Task statement:
Rewrite the records starting with the line with "Task: Expand the" and going on through the line with "pyautogui.click(x=423, y=78)", request lines included. Multiply every coordinate in the answers by 1.55 and round to the nearest whole number, with halves rounded up.

Collected data entries:

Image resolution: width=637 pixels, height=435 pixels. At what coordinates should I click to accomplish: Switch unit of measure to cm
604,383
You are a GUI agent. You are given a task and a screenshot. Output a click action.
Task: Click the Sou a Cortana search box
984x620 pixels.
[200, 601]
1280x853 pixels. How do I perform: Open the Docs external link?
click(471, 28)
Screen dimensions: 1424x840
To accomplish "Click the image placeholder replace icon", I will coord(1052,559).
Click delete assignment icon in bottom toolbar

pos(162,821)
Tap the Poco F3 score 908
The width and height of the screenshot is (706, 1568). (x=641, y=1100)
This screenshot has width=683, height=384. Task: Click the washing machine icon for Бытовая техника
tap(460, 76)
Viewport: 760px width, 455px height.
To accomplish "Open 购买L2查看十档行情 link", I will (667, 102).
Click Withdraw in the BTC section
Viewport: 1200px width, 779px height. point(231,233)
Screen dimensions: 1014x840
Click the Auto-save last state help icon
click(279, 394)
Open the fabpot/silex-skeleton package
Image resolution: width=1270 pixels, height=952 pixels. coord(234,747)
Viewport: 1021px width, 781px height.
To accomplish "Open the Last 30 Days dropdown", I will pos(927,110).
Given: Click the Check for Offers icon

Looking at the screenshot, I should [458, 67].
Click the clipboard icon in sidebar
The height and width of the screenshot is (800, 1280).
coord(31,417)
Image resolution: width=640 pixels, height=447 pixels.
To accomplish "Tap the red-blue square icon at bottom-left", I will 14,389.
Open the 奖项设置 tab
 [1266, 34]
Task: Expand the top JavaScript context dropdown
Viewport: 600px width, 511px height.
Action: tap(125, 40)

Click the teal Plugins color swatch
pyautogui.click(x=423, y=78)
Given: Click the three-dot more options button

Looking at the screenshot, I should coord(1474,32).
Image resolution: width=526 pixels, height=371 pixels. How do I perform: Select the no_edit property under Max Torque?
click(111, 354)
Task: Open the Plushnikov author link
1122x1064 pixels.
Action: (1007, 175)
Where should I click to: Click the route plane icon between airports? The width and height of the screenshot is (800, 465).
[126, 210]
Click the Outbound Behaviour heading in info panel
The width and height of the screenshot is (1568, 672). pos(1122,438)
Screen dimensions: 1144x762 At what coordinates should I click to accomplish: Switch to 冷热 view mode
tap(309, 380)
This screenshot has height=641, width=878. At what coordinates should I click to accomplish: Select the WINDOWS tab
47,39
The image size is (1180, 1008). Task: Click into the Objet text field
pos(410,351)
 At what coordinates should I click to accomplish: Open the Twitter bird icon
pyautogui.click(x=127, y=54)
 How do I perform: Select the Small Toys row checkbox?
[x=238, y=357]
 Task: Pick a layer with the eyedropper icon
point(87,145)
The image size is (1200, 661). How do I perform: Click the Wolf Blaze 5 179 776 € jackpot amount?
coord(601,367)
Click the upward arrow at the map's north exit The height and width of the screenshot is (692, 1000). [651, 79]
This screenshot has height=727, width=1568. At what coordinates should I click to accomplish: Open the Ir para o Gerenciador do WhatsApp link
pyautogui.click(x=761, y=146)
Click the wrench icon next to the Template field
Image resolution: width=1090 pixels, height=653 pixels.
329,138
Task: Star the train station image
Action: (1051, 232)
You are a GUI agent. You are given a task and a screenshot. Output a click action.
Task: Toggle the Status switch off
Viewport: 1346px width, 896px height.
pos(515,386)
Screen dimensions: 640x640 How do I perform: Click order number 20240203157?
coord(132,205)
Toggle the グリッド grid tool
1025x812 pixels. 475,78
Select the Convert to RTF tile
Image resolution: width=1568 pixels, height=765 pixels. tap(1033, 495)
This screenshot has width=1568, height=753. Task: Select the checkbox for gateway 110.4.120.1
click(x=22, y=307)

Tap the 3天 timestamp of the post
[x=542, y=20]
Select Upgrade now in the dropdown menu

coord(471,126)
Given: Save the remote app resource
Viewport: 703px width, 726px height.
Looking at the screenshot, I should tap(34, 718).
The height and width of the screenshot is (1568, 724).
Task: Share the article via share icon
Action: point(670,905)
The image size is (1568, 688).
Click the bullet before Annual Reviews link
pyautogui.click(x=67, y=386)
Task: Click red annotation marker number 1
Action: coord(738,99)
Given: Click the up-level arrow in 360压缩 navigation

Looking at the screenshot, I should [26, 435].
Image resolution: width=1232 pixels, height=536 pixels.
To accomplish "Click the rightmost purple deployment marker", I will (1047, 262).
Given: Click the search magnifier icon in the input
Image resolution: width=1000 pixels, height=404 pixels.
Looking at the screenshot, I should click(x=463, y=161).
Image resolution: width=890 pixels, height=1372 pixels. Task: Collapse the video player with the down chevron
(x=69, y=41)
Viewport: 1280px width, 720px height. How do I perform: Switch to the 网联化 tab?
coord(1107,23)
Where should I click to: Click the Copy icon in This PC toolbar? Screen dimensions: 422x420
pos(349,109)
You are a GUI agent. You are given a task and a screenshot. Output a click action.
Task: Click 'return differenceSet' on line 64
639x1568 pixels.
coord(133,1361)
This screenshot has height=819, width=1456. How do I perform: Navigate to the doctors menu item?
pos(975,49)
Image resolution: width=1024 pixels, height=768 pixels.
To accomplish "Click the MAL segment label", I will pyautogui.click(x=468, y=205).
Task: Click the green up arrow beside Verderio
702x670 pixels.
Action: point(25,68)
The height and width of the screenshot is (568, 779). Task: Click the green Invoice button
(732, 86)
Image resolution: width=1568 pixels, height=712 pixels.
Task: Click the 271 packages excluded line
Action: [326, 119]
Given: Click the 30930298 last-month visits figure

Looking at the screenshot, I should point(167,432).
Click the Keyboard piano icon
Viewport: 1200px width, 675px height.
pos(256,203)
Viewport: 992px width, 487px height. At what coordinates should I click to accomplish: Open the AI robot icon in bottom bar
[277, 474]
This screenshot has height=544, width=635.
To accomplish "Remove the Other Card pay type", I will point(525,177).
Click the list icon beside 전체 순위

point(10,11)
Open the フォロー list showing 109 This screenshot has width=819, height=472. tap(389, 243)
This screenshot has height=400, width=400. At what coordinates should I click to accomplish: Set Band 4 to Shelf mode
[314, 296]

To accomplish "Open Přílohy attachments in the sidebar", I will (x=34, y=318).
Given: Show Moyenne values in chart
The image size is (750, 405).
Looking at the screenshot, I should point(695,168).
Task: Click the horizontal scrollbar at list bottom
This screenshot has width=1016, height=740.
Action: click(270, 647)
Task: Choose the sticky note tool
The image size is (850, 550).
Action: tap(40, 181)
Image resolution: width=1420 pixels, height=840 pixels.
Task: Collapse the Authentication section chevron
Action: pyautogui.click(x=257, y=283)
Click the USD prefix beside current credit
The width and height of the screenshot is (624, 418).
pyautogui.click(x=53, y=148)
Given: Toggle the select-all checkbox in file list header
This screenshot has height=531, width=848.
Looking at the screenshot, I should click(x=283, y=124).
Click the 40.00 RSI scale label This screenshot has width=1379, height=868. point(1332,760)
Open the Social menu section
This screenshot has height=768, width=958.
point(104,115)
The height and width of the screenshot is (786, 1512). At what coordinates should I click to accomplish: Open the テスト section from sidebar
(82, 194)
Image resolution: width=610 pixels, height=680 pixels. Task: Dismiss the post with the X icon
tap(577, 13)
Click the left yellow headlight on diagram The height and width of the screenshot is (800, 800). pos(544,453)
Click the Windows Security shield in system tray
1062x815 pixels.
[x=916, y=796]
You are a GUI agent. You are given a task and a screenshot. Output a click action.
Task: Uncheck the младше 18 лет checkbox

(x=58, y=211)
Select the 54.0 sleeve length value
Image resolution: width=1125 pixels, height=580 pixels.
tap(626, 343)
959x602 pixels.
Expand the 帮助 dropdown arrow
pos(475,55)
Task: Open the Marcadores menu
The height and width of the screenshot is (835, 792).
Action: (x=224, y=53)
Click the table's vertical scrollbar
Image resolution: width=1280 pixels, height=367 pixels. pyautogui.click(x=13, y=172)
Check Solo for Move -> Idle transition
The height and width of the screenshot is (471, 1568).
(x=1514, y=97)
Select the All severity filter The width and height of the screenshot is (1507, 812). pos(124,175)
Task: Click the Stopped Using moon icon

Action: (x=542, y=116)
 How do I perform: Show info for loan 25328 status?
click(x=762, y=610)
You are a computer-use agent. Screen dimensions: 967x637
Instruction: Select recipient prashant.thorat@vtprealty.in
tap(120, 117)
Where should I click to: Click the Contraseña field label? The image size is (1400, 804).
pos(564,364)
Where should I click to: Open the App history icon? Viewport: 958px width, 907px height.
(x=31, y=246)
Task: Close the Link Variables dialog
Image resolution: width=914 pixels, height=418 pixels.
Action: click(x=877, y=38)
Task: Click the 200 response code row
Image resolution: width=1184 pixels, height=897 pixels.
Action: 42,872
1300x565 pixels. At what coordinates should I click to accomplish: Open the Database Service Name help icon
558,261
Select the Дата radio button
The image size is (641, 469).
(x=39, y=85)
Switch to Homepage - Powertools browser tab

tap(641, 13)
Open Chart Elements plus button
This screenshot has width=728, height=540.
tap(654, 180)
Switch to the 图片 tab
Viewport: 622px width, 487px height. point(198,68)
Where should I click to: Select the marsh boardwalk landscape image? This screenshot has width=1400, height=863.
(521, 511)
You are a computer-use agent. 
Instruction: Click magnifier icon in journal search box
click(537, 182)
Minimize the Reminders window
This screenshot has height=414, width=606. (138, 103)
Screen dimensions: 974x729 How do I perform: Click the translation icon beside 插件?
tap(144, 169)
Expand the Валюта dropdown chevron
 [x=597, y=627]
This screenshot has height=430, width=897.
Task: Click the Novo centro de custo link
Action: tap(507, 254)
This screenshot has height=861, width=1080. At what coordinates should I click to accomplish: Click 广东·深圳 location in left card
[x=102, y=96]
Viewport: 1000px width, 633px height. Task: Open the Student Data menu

Completed exercise:
Task: Expand the top JavaScript context dropdown
Viewport: 600px width, 511px height.
Action: tap(194, 62)

Click the teal Plugins color swatch
pyautogui.click(x=656, y=121)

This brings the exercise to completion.